Segundo. El ecosistema de la red alimenta la irritación. Trata la irritación como un recurso que se renueva. Las redes sociales no amplifican verdades; amplifican emociones. Detractores que en el mundo real no ganan elecciones, en el digital posicionan sus mensajes no importa si son o no ciertos. Las redes no premian el argumento preciso; premian la provocación breve. En ese ecosistema, la desinformación tiene ventaja natural: es más rápida, más ligera, más viral. Un rumor puede recorrer el país en minutos; una aclaración necesita tiempo, contexto, atención. Y ese tiempo —el del matiz, el de la explicación pausada— ya no existe en la conversación pública. En ese escenario, la presidenta enfrenta un límite estructural: su estilo serio compite contra un mercado de hipérboles. Puede mostrar pruebas, exhibir documentos, contrastar versiones. Pero en redes, la verdad compite en desventaja. La mentira irrita; la verdad ordena. Y lo que irrita circula más. La polarización se alimenta justo de esa lógica: del dato arrancado de su contexto, del video editado, del fragmento que confirma un prejuicio. Reducir la brecha significa entender que la conversación digital necesita otro tipo de intervención: más voces, más rapidez, más emoción. Se requieren voces diversas que hablen en distintos tonos. Mensajes visuales que conviertan decisiones complejas en historias simples. Explicaciones que lleguen antes del problema, no explicaciones que recojan los pedazos después. En las redes sociales no basta con tener razón. Hay que saber entrar al pulso del día sin perder la compostura, sin caer en la trampa de la estridencia, sin conceder el territorio emocional que otros ocupan con facilidad. Mientras la conversación pública siga regida por la lógica de la irritación, la presidenta correrá el riesgo de gobernar bien y parecer que gobierna mal.

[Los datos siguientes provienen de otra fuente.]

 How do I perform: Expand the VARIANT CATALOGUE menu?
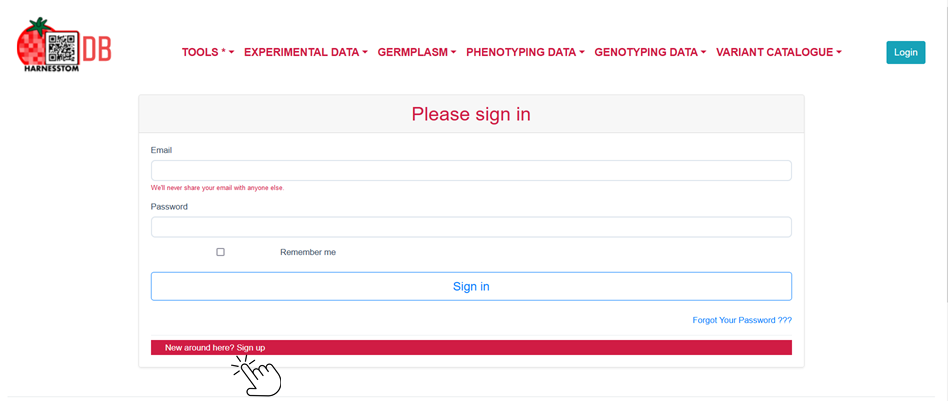pyautogui.click(x=779, y=52)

Tercero. Los discursos formales no quitan la polarización. Cuando la política no busca reflectores, la polarización disminuye. Cuando los encuentros pequeños entre los sectores que hoy se sienten desplazados ocurren, la polarización disminuye. Cuando los académicos piden ser escuchados más allá del ritual oficial, la polarización disminuye. Cuando los colectivos sociales, aunque no sean muchos, influyen en la conversación digital, pasa lo mismo. En esas mesas pequeñas —las que no se graban, las que no buscan aplausos— la polarización empieza a ceder. La presidenta tiene un margen que pocos han tenido: legitimidad, continuidad, estabilidad. Puede usarlo para mover el eje de la conversación del conflicto hacia la unidad en la diversidad. Para recuperar la idea de un proyecto que incluya, sin diluirse, a quienes dudan. La polarización disminuye cuando el gobierno deja de responder a cada provocación. No se trata de neutralizar la crítica —sería absurdo— sino de desactivar la noción de que todo es conflicto, incluso lo que no lo es. La gobernabilidad se fortalece cuando la conversación deja de girar alrededor del enojo y se mueve hacia la posibilidad. Si Sheinbaum logra controlar ese clima emocional —sin estridencias, sin concesiones vacías, sin confundir diálogo con debilidad— podrá compaginar lo que México ve con lo que diversos sectores sienten. Tal vez entonces los dos países que hoy viven sin tocarse empiecen a mirarse en el mismo espejo.